● **Description of the task**: Scan the listing below. Copy each line that contains "computer".
_ _ _ _ _ _ _
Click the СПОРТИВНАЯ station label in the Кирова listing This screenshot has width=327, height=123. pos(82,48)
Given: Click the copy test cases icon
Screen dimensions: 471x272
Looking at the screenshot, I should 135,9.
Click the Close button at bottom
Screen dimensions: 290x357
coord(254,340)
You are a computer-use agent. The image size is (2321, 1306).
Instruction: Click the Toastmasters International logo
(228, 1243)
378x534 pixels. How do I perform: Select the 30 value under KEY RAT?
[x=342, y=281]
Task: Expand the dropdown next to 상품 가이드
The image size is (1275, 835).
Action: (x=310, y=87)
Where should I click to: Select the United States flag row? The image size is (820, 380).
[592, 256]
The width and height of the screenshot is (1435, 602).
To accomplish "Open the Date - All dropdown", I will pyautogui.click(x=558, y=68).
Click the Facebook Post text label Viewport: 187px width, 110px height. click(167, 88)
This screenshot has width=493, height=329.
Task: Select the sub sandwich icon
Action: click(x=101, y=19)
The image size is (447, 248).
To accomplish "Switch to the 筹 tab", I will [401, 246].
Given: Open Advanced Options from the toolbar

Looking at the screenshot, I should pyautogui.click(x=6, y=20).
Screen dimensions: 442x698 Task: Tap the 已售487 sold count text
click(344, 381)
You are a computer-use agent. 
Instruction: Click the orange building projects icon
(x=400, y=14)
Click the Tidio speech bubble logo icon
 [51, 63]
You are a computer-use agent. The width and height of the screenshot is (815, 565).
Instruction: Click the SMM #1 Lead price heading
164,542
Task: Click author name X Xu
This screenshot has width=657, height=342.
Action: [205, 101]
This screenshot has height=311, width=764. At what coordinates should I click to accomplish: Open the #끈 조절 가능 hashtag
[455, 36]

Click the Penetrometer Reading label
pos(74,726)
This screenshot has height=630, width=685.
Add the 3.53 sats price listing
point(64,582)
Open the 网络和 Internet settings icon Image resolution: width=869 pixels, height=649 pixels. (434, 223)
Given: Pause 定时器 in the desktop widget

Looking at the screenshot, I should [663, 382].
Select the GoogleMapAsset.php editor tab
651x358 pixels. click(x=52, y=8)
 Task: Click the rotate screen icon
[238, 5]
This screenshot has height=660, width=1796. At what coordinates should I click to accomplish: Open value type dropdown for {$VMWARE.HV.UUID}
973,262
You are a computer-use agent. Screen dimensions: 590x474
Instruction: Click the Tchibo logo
_ _ _ _ _ _ _
● **Written response**:
You are a computer-use agent. The image size is (2321, 1306).
You are a computer-use agent. 
You are a computer-use agent. The width and height of the screenshot is (815, 565).
You are a computer-use agent. Screen dimensions: 590x474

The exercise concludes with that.